Husserl descrive l’atto empatico come atto finalizzato per la costituzione della realtà “Io-Uomo”. Ecco che cosa scrive a questo proposito: mentre il corpo proprio estraneo ( che mi si presenta come corpo fisico tra altri corpi fisici) mi viene dato nella percezione originaria, “soltanto con l’empatia, col costante dirigersi delle osservazioni sperimentali verso la vita psichica rappresentata insieme col corpo proprio estraneo […], si costituisce la conchiusa unità uomo, unità che poi io traspongo su me stesso”.

Dopo aver precisato che la psiche non è in nessun luogo, e che la sua connessione col corpo proprio è fondata soltanto da nessi funzionali, Husserl osserva che “ Per stabilire un rapporto, una relazione tra me e un altro, per comunicare a un altro qualcosa ecc. deve stabilirsi una relazione corporea, una connessione corporea attraverso processi fisici.

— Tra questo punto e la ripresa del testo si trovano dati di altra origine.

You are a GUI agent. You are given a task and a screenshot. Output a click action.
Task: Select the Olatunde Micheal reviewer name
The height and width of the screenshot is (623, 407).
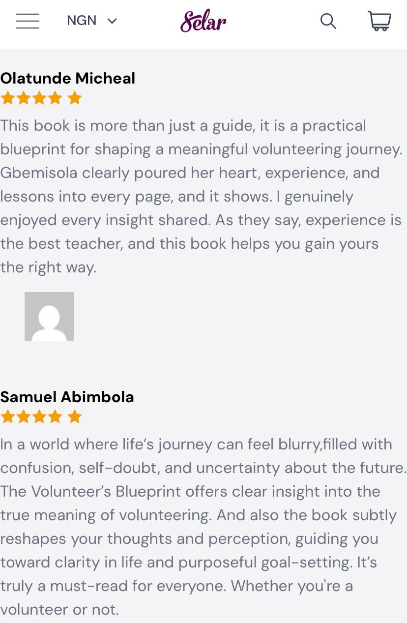(x=68, y=78)
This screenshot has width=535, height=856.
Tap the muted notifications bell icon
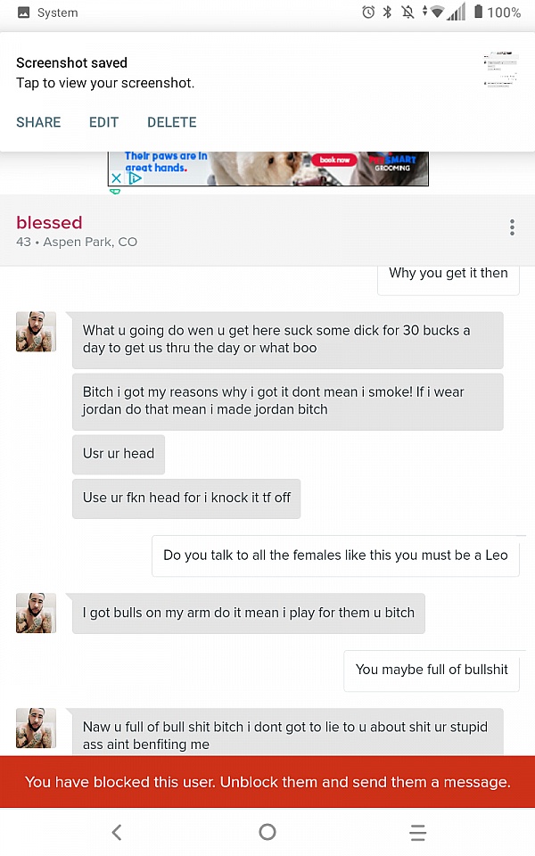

Io devo andare da lui a parlargli. Sicchè lo spazio svolge un ruolo importante, e così il tempo […]. Il fatto che il corpo proprio e la psiche formano una peculiare unità per l’esperienza e che in virtù di questa unità lo psichico viene ad avere un suo posto nello spazio e nel tempo, costituisce la base di una legittima neutralizzazione della coscienza, così localizzati temporalizzati ci si presentano i soggetti estranei”. Da queste due citazioni risulta che lo scopo di Husserl, nel trattare il tema dell’ empatia, e’ quello di dimostrare come attraverso di essa si pervenga alla costituzione

dell’ ”Io-Uomo”. Al contrario la Stein, nell’analizzare il concetto di Empatia, chiarisce qual e’ il suo significato specifico come atto di conoscenza “Sui Generis” I chiarimenti opportuni sono da lei forniti nella parte seconda del suo lavoro, al paragrafo II , attraverso un esempio:” Un amico viene da me e mi dice di aver perduto un fratello ed io mi rendo conto del suo dolore “. La Stein rileva che il punto da chiarire nell’esempio addotto è il seguente: “ Che cos’è questo rendersi conto?”. Esplicitare tale atto significa definire l’essenza dell’empatia, prescindendo dal fatto di sapere su che cosa esso si basi e donde io so di questo dolore”.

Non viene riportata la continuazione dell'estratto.